### Aim of the task
Restate word for word the lines of the entries below, starting with the line that holds "Piscis (40, 122)" and ending with the line that holds "[下一則公告] (380, 7)", and no others.

(Source records)

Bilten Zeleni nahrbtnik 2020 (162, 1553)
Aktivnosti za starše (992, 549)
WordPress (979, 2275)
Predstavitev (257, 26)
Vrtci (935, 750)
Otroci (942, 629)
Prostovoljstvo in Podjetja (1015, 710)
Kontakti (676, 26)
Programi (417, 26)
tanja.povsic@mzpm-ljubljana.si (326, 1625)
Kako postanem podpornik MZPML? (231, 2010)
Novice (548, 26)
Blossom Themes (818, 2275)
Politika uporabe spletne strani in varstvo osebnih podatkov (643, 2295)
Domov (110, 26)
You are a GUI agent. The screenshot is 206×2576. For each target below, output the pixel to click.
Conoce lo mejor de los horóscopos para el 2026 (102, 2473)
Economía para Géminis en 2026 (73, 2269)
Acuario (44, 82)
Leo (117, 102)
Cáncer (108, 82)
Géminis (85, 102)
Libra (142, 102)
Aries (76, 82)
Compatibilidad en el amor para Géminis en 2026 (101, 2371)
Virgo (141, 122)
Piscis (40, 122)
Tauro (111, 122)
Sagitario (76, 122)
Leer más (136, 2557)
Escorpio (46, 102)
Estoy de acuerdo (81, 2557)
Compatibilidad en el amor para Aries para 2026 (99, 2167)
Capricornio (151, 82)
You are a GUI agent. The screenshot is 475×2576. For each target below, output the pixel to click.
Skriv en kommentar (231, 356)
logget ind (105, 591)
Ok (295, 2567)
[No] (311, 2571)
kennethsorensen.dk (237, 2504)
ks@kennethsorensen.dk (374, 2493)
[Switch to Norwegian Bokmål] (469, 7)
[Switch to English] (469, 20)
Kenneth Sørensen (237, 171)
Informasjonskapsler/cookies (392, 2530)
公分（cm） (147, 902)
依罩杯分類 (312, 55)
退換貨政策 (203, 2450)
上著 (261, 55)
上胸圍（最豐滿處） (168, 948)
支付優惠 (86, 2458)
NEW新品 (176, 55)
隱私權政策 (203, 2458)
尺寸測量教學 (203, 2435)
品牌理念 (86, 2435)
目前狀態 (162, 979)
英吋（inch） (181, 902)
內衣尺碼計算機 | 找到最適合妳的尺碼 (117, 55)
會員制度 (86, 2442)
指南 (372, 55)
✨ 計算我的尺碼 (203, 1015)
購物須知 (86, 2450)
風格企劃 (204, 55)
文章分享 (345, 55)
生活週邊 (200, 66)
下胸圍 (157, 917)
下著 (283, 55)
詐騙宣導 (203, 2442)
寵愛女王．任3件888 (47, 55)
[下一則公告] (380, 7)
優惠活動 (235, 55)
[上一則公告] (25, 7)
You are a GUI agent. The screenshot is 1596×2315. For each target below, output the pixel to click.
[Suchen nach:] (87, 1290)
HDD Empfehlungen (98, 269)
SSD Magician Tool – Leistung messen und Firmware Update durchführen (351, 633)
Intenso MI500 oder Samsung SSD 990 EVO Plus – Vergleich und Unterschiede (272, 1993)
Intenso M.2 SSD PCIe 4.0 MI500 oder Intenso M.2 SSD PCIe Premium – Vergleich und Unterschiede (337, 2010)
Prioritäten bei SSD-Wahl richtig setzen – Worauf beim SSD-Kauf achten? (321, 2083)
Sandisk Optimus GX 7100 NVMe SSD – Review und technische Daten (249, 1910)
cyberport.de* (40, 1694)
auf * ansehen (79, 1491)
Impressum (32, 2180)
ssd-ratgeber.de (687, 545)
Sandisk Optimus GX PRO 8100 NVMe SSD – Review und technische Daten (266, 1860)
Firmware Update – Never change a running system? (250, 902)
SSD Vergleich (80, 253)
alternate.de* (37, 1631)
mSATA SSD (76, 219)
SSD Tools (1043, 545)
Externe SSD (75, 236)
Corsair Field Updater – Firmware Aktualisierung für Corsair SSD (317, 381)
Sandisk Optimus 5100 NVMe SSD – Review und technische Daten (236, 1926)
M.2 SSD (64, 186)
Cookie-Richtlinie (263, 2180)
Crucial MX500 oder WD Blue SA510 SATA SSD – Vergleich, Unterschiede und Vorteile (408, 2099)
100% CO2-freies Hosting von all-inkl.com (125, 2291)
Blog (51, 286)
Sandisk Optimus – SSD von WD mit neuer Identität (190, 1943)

(End Source records)

### Task output
Piscis (40, 122)
Tauro (111, 122)
Sagitario (76, 122)
Leer más (136, 2557)
Escorpio (46, 102)
Estoy de acuerdo (81, 2557)
Compatibilidad en el amor para Aries para 2026 (99, 2167)
Capricornio (151, 82)
You are a GUI agent. The screenshot is 475×2576. For each target below, output the pixel to click.
Skriv en kommentar (231, 356)
logget ind (105, 591)
Ok (295, 2567)
[No] (311, 2571)
kennethsorensen.dk (237, 2504)
ks@kennethsorensen.dk (374, 2493)
[Switch to Norwegian Bokmål] (469, 7)
[Switch to English] (469, 20)
Kenneth Sørensen (237, 171)
Informasjonskapsler/cookies (392, 2530)
公分（cm） (147, 902)
依罩杯分類 (312, 55)
退換貨政策 (203, 2450)
上著 (261, 55)
上胸圍（最豐滿處） (168, 948)
支付優惠 (86, 2458)
NEW新品 (176, 55)
隱私權政策 (203, 2458)
尺寸測量教學 (203, 2435)
品牌理念 (86, 2435)
目前狀態 (162, 979)
英吋（inch） (181, 902)
內衣尺碼計算機 | 找到最適合妳的尺碼 (117, 55)
會員制度 (86, 2442)
指南 (372, 55)
✨ 計算我的尺碼 (203, 1015)
購物須知 (86, 2450)
風格企劃 (204, 55)
文章分享 (345, 55)
生活週邊 (200, 66)
下胸圍 (157, 917)
下著 (283, 55)
詐騙宣導 (203, 2442)
寵愛女王．任3件888 (47, 55)
[下一則公告] (380, 7)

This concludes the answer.